By Andrew Soboeiro
With the failure of early attempts to repeal the Affordable Care Act and signs of trouble for tax reform, many might assume that the Trump Administration is failing to put its policy proposals into action. But while the president may not be having much success in Congress, he has broad powers to shape US policy through the Executive branch. Nowhere is this more clear than on matters of immigration, where Trump has expanded deportation efforts dramatically even without passing new legislation.
How Trump is Changing Deportation
President Trump attracted attention last month when he announced he would be rescinding DACA, an executive order issued by President Obama that protected certain young undocumented immigrants from deportation. Yet as significant as this announcement was, it is arguably not the most important step the administration has taken on immigration, especially when compared with the following:
- Expanding Expedited Removal: Federal agents have long had the power to begin expedited removals without court orders on certain immigrants who cannot prove they have been in the country for two years. But previously, they could only do this within 100 miles of the US-Mexico order. The Trump administration has expanded this power so that agents outside of the border area can expedite deportations as well.

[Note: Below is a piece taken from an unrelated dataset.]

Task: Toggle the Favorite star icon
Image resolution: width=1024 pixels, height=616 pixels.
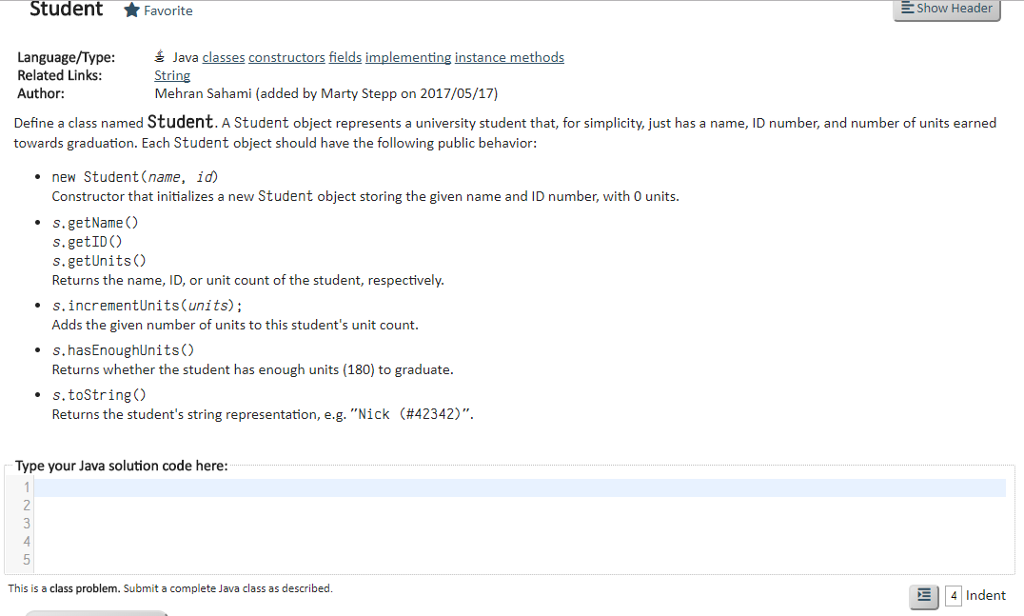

- Mass Raids: Since Trump took office, Immigration and Customs Enforcement agents have conducted mass raidsagainst undocumented immigrants, rounding up hundreds at a time for deportation. ICE agents claim they are only apprehending immigrants who commit serious crimes. Yet many of those who have been arrested do not have criminal records, and leaked emails suggest that ICE leaders knew this before the raids.
- Increased Incarcerations: The Trump administration has given local law enforcement agents the power to imprison immigrants suspected of committing serious crimes for longer periods of time. It has also opened the door to letting police deport or prosecute those who help children cross without visas into the US.
In addition to these steps, the Trump Administration may soon expand the family detention system used to house asylum seekers from Central America. Originally developed by the Bush Administration and restarted under President Obama, this system effectively imprisons mothers and their children who enter the country seeking asylum. Already, critics have accused this system of treating Central American refugees inhumanely. Under Trump, the size and autonomy of these detention centers will likely increase.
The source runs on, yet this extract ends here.